One of the most common questions asked once a photo session has been scheduled is 'What should we wear?'.  There are a few key things to keep in mind when deciding on wardrobe for your session: 

Firstly, how formal would you like to go for this session? Many families like to wear something one or two steps more formal than their everyday clothes, but it is not necessary. The family below decided to go with a very relaxed, comfortable look and that lends to the comfortable feel of their photos. Others choose to dress up a bit more. Think about how you want your photos to feel when you look at them and that will help you decide which direction to go.

Casual_Family_Field_GoldenHour

Secondly, color. Think about where you plan to put your photographs in your home and what colors are in that space. Be sure that the colors you choose to wear will coordinate with the room where you plan to hang your artwork. Also, the location can have some influence on your choice. For example, if our session is in the woods or a park with a lot of greenery, choices in the green/aqua/blue spectrum can get lost. I might instead suggest something in a warmer color scheme, such as a maroon or something in the white/gold/tan/silver/grey family.

Family_SilverGold_GoldenHour

A good place to start is to decide between warm or cool colors and then get specific from there, or select different colors that complement each. In the McGriff’s photo in front of their home shown below, they opted for complementary colors based on their daughter’s kitty shirt and followed that theme throughout the rest of their choices. In the Chance’s photo, they opted for a warm maroon complemented with grey, and the maroon stands out beautifully from the greenery of the Thomas Center.

Family_Complementary_Colors
Family_WarmTones_Gainesville

That said, there are some colors to avoid if possible. Bright red and hot pink can be difficult for digital cameras to translate in certain lighting conditions, so I’d avoid solid pieces in those colors. If the colors are muted, part of a pattern, or are secondary colors to the piece, that’s fine. One last note about color, solid black and solid white are not ideal because it is easy for the body and arms to get lost in the photograph, but it obviously can be done (hello, weddings!).
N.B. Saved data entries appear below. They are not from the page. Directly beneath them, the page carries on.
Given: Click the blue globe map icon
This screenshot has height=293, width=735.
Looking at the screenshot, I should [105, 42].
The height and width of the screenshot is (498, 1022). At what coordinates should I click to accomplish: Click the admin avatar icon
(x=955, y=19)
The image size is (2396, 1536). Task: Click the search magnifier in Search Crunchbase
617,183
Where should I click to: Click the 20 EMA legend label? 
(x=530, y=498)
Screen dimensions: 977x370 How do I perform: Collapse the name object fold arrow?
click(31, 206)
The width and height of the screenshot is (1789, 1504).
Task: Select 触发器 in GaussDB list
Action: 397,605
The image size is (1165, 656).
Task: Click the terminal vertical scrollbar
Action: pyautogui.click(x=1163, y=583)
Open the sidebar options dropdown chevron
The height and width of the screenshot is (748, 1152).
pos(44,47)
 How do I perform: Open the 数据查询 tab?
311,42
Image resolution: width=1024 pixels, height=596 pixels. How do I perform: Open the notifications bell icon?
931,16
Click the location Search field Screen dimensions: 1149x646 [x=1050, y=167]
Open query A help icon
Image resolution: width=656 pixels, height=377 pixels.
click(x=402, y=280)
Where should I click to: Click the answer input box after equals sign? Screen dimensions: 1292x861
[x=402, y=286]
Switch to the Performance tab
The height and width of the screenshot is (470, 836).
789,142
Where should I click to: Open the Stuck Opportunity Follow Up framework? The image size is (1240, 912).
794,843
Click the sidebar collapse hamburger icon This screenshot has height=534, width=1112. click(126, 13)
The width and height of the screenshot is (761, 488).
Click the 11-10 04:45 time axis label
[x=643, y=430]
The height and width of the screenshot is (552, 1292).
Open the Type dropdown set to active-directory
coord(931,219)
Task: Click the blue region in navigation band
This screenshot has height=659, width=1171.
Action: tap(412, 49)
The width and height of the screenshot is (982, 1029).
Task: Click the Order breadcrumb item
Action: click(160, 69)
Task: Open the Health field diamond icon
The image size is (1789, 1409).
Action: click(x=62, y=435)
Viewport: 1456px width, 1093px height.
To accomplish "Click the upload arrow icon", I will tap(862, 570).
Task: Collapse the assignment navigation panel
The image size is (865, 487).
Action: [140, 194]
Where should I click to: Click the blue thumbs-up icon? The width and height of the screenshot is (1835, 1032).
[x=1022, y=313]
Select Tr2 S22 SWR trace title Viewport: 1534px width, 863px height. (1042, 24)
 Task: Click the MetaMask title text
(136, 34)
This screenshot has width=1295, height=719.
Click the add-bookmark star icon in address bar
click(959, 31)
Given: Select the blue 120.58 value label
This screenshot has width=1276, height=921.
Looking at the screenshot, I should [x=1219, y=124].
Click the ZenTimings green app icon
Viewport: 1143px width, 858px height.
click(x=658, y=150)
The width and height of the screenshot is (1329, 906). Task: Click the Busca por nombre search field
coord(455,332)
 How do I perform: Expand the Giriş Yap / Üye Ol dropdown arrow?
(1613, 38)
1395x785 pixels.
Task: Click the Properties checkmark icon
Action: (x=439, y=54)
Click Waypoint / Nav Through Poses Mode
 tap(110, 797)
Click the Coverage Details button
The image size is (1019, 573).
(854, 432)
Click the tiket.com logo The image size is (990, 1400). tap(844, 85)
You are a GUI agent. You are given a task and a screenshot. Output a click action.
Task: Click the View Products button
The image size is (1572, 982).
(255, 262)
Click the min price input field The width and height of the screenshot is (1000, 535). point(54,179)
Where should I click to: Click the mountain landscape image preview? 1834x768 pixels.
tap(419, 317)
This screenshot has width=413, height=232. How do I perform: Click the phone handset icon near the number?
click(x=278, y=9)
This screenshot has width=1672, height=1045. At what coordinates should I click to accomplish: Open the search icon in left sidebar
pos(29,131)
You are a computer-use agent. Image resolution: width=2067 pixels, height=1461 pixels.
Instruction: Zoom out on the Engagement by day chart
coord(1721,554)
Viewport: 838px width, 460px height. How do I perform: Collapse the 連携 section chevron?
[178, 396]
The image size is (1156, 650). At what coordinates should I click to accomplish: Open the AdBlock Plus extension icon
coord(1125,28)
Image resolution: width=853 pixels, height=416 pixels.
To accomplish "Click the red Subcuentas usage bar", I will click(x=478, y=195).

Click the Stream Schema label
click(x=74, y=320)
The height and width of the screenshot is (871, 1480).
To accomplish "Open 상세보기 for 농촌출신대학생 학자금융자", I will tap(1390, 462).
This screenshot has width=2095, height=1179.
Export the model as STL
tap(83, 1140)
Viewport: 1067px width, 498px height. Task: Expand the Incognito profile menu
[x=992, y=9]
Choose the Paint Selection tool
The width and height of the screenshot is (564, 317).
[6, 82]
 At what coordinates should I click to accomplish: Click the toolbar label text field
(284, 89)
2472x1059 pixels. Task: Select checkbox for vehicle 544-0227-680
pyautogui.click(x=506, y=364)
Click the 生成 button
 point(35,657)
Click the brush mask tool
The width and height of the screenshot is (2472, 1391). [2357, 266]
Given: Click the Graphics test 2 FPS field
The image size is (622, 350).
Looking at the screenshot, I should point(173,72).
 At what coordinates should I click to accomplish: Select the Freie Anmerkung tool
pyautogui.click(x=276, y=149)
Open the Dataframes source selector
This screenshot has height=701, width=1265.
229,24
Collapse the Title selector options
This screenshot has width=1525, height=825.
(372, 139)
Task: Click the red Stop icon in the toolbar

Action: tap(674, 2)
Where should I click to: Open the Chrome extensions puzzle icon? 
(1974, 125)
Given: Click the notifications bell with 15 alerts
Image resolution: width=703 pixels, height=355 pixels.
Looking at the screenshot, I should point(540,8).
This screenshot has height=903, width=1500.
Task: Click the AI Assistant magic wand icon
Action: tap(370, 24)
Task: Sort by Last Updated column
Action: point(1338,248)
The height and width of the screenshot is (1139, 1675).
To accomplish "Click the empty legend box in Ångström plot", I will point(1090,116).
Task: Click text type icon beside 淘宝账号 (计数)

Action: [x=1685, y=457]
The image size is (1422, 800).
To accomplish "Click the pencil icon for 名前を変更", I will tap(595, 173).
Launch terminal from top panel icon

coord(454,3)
If you are considering changing looks during your session, I would suggest using layers and accessories to get that effect. It is easy to dress up or dress down your outfit with sweaters, jackets, scarves, jewelry, rolling up sleeves, removing a button-down shirt to dress down to a t-shirt, etc. Depending on the location of the shoot, there may not be an opportunity to find a private space to change, so using layers and accessories to alter your look tends to be the best option.

Lastly, ladies - a few things just for you (er, us):

Fitted vs Loose_Ex.jpg
  • Form-fitting clothes tend to photograph better than loose-fitting clothing and very structured pieces like blazers. It turns out that the way we see clothing and body shape in person is different from how the camera translates it, so instead of being flattering in person, loose or boxy clothing can hide your shape a little bit too much and tends makes individuals look larger than they are in photos. 

  • If you are self conscious about your arms, consider wearing long or three-quarter length sleeves instead of sleeveless or short-sleeved tops or dresses.

  • Professional hair and makeup is recommended. I am happy to provide you with recommendations if you need them!

  • If you color your hair, ensure that your roots are touched up prior to your shoot!